Problem requirements
An identical reprint of the entire listing below is expected.

Data provided
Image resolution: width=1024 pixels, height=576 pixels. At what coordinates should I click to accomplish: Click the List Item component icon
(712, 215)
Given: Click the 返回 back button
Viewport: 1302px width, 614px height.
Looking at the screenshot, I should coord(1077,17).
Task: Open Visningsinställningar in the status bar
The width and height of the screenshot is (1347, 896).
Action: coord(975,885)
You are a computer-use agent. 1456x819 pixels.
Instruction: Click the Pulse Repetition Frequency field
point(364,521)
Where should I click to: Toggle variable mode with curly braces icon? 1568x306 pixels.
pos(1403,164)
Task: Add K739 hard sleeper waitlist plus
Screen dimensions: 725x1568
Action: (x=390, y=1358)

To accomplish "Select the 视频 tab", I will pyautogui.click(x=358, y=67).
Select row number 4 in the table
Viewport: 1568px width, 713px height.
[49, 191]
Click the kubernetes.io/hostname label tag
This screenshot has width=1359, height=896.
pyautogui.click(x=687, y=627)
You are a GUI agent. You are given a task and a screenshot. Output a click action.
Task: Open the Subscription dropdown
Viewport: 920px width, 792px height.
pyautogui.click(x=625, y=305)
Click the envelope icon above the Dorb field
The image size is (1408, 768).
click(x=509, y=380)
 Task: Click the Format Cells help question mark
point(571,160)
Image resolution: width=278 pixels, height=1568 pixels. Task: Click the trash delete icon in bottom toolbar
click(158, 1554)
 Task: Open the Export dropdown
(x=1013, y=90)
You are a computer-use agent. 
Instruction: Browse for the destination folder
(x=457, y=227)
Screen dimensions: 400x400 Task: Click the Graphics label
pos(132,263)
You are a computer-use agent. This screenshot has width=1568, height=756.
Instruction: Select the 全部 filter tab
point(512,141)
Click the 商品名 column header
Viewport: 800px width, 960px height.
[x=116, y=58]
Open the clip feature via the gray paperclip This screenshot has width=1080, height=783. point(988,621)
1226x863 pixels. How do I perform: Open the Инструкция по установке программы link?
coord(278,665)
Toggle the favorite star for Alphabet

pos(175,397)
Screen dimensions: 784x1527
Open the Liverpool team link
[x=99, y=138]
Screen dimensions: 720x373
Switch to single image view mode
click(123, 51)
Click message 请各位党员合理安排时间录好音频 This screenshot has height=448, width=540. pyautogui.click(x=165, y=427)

Answer box
Image resolution: width=1024 pixels, height=576 pixels. At what coordinates should I click to accomplish: Click the List Item component icon
(712, 215)
Given: Click the 返回 back button
Viewport: 1302px width, 614px height.
Looking at the screenshot, I should coord(1077,17).
Task: Open Visningsinställningar in the status bar
The width and height of the screenshot is (1347, 896).
Action: coord(975,885)
You are a computer-use agent. 1456x819 pixels.
Instruction: Click the Pulse Repetition Frequency field
point(364,521)
Where should I click to: Toggle variable mode with curly braces icon? 1568x306 pixels.
pos(1403,164)
Task: Add K739 hard sleeper waitlist plus
Screen dimensions: 725x1568
Action: (x=390, y=1358)

To accomplish "Select the 视频 tab", I will pyautogui.click(x=358, y=67).
Select row number 4 in the table
Viewport: 1568px width, 713px height.
[49, 191]
Click the kubernetes.io/hostname label tag
This screenshot has width=1359, height=896.
pyautogui.click(x=687, y=627)
You are a GUI agent. You are given a task and a screenshot. Output a click action.
Task: Open the Subscription dropdown
Viewport: 920px width, 792px height.
pyautogui.click(x=625, y=305)
Click the envelope icon above the Dorb field
The image size is (1408, 768).
click(x=509, y=380)
 Task: Click the Format Cells help question mark
point(571,160)
Image resolution: width=278 pixels, height=1568 pixels. Task: Click the trash delete icon in bottom toolbar
click(158, 1554)
 Task: Open the Export dropdown
(x=1013, y=90)
You are a computer-use agent. 
Instruction: Browse for the destination folder
(x=457, y=227)
Screen dimensions: 400x400 Task: Click the Graphics label
pos(132,263)
You are a computer-use agent. This screenshot has width=1568, height=756.
Instruction: Select the 全部 filter tab
point(512,141)
Click the 商品名 column header
Viewport: 800px width, 960px height.
[x=116, y=58]
Open the clip feature via the gray paperclip This screenshot has width=1080, height=783. point(988,621)
1226x863 pixels. How do I perform: Open the Инструкция по установке программы link?
coord(278,665)
Toggle the favorite star for Alphabet

pos(175,397)
Screen dimensions: 784x1527
Open the Liverpool team link
[x=99, y=138]
Screen dimensions: 720x373
Switch to single image view mode
click(123, 51)
Click message 请各位党员合理安排时间录好音频 This screenshot has height=448, width=540. pyautogui.click(x=165, y=427)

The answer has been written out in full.